Laut Hershman sind das wichtige Ergebnisse, die weiter untersucht werden müssten. Immer wieder müssten Patientinnen die Aromatasehemmer-Therapie wegen Gelenkschmerzen abbrechen. Sollte sich der günstige Einfluss der Akupunktur bestätigen, sei diese eine wirksame und sichere Methode, dieses Risiko anhaltend zu reduzieren und damit die Compliance und den Therapieerfolg zu erhöhen. Zudem sei die Akupunktur eine populäre nicht-pharmakologische Maßnahme mit einer hohen Akzeptanz bei den Patientinnen, so Hershman.

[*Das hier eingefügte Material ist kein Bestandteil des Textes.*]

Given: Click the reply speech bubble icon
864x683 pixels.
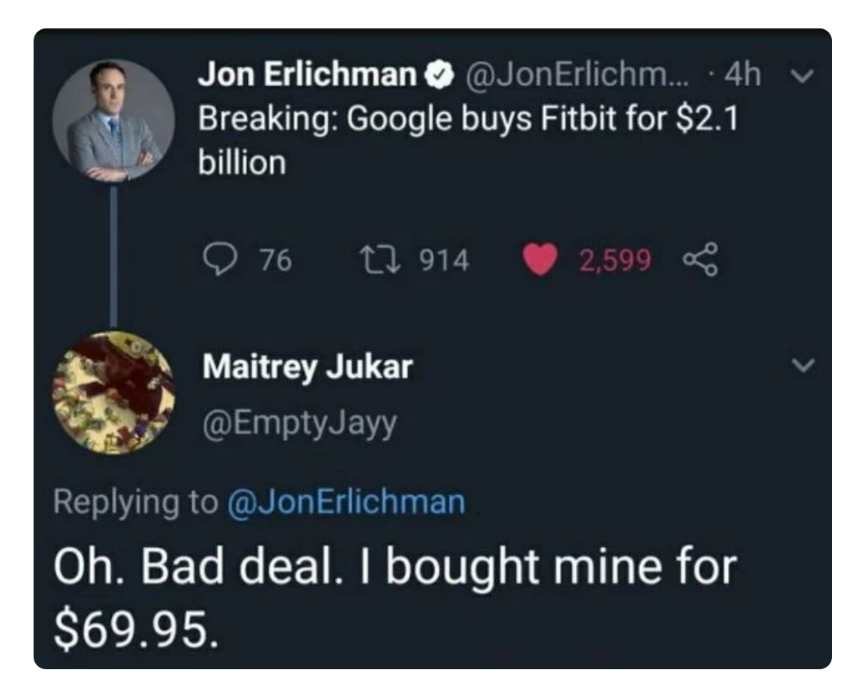Looking at the screenshot, I should (217, 260).
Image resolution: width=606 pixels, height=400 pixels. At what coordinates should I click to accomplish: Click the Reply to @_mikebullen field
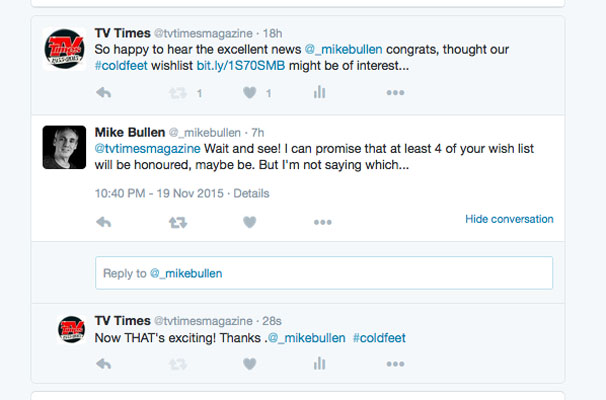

REACT-Studie: kein Vorteil durch Celecoxib

Patientinnen mit frühem HER2-negativem (HER2–) Mammakarzinom profitieren nicht davon, wenn sie zusätzlich zur onkologischen Standardtherapie den COX2-Hemmer Celecoxib erhalten. In der randomisierten, doppelblinden, plazebokontrollierten Phase-III-Studie
REACT (Randomised EuropeAn Celecoxib Trial) zeigten sich keine Vorteile. Rationale für den Einsatz eines COX2-Hemmers war, dass erhöhte COX2-Werte den Tumorprogress, speziell beim Östro­genrezeptor-positiven (ER+) Mammakarzinom, fördern könnten.
In die Studie wurden gut 2.600 Patientinnen, davon mehr als 800 aus Deutschland eingeschlossen. Alle Frauen hatten ein primäres frühes HER2– Mammakarzinom – mehrheitlich vom Grad G2–3, ein Viertel triple-negative und gut 70% HR-positive Karzinome. Etwa die Hälfte der Frauen hatte bei Randomisierung keinen Lymphknoten-Befall.
Die Randomisierung (2 : 1) erfolgte im Anschluss an die operative Behandlung (mit oder ohne neoadjuvante Chemotherapie) mit kompletter Tumorresektion (tumorfreier Schnittrand ≥ 1 mm). Je nach Risikosituation wurden die Patientinnen postoperativ bestrahlt und/oder erhielten eine adjuvante Chemo- bzw. endokrine Therapie. Im experimentellen Arm erhielten die Patientinnen über zwei Jahre Celecoxib (400 mg/d).
Weder bei der krankheitsfreien Überlebenszeit (DFS) noch beim Gesamtüberleben (OS) zeigten sich Vorteile zugunsten der zusätzlichen Behandlung mit Celecoxib. Nach median fünf Jahren waren jeweils noch 83% der Frauen ohne Progression (HR 0,99; p = 0,912) und 90% (Celecoxib) bzw. 91% (Plazebo) nach wie vor am Leben (HR 0,98; p = 0,900). Die Ergebnisse erwiesen sich als unabhängig von Menopausen- und ER-Status. Das Nebenwirkungsspektrum war im Celecoxib-Arm nicht signifikant erhöht. Charles Coombes, Cancer Research UK Imperial Centre, London, sieht derzeit keine Indikation für den COX2-Hemmer bei diesen Patientinnen.